Jack helps Chuck, Casey, Sarah, and Morgan set up a phony wedding reception to trap the bad guys. Since Team Bartowski seems to attend an ambassadorial ball, corporate bash, or government party every other week, they pull off a mere wedding reception like pros. Everything is working smoothly, with the team cutting out the three baddies one by one, isolating and immobilizing them. But two things go wrong: Casey’s ex walks in, and Daddy Bad Guy (Timothy V. Murphy, Appaloosa) wises up. Kathleen McHugh (Clare Carey, Castle) spotted Casey at the BuyMore and followed him to the reception, amazed and dismayed to find that he is alive after all these years. She wants to force the issue in the middle of the op, and does not believe that Casey is the hero their daughter Alex thinks he is. When Daddy Bad Guy takes Morgan hostage, and Casey faces him down in the garage, she sees for herself that Casey is every bit the hero he’s made out to be. On the other hand, Jack refuses to stay for Sarah’s wedding, as if the only thing he can do for her is to live up to (or down to) the image she has of him; he really is a slimeball, despite a few lapses into humanity. It’s a fascinating contrast between Sarah’s dad, the slippery con artist, and Alex’s dad, the upright soldier.
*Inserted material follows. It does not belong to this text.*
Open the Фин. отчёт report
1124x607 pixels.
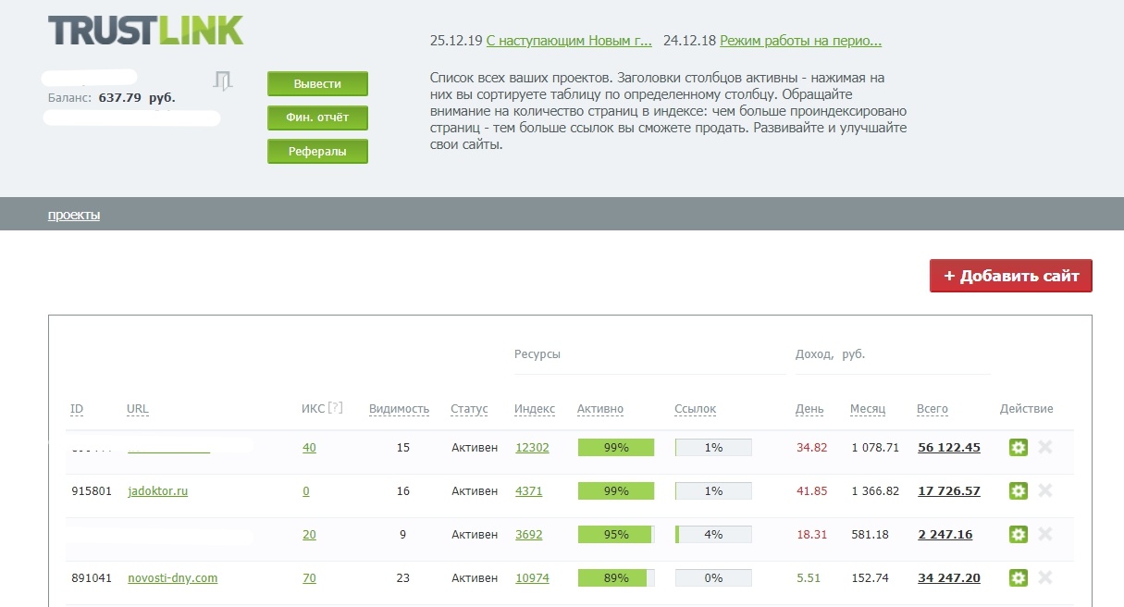tap(317, 118)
Behind all of them is the ghost of Steven Bartowski, the good father who deserted his family and left his children with abandonment issues for the rest of their lives.

“You went with Helvetica for the invitations?” —Morgan

This episode saw the return of Morgan, who barely appeared in the last story. Morgan the perfect wingman becomes Morgan the perfect spy assistant to Casey, not to mention a better wedding planner than Daphne. This story was much funnier than last week’s, with sparkling dialogue, good action sequences, and a fast pace. Little moments, as always, built a witty story line: Jack teaching the Awesomes’ baby the shell game, the wedding con, the wedding guest list which includes most of the show’s producers, Chuck taking offense at Sarah’s imitation of his “flash face”, and best of all, Sarah Walker’s fake Brooklyn accent. Yvonne Strahovski carried much of this episode, and did it flawlessly. I continue to be impressed by her wide range. When Chuck closes down, I hope someone over at Leverage snatches her up.
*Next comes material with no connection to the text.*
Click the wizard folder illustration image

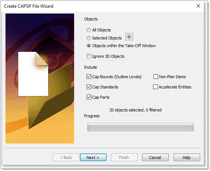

“I hope now you can have all the adventures you ever wanted with a man far better than me.” —Jack

In the end, though he won’t stay for the wedding, Jack rescues his little girl; he returns her pink piggy bank to Sarah—stuffed with enough cash to pay for a wedding. It’s a great resolution, and ties up not only her personal story, but the main obstacle to the wedding. I look forward to Chuck and Sarah’s socialist wedding in a few weeks. In the interim, I hope we get at least one more look at Jeffster, and maybe a story that centers on Alex and Morgan; the hairy little man has needed his own episode for some time now. Kudos as well to Adam Baldwin, who showed us Casey’s marshmallow heart peeking out from behind the mask of stoicism.
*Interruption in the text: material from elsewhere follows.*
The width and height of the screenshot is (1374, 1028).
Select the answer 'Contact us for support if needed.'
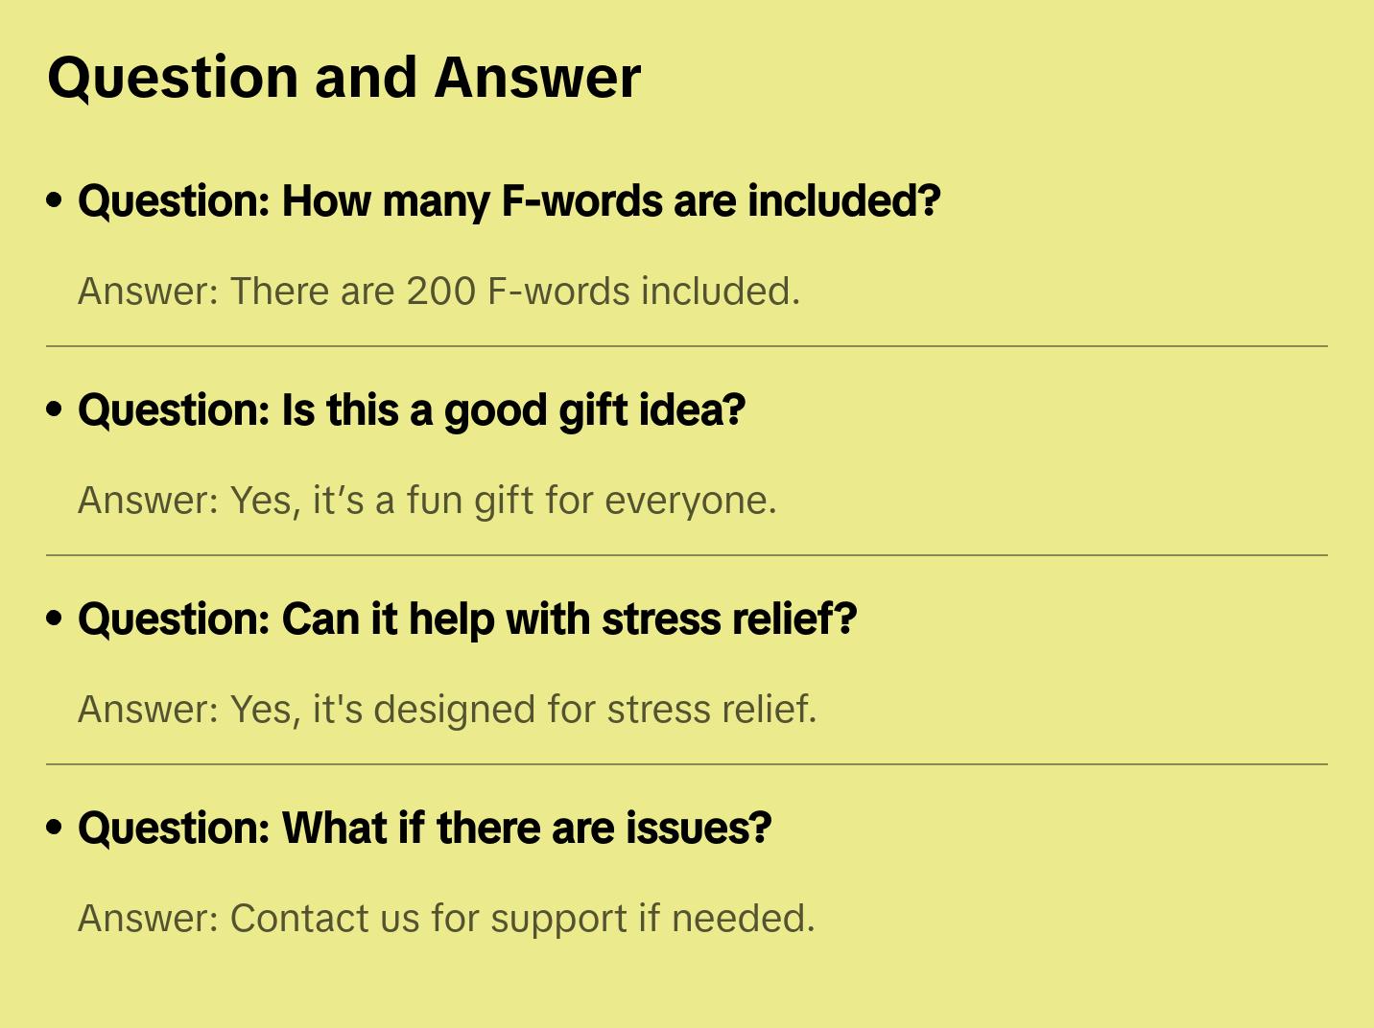coord(446,919)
“I have a feeling the less I know, the better.” —General Beckman

This episode of Chuck tied the series low at a 1.3 rating among adults 18-49. It pulled only 4.2 million viewers, to put it solidly in fourth place for its timeslot. Numbers that on something like the Syfy Channel would make it a solid hit make it, on NBC, a serious loser. The only question now is whether NBC feels it has anything better to put in that slot next season; my money says we’re seeing the last season of Chuck. It’s been an uneven year, and even with better writing, I’m not sure but what the concept for this show has been wrung dry. So I’m hoping for a sweet wedding to tie it all off, and go out on a sad and sappy note.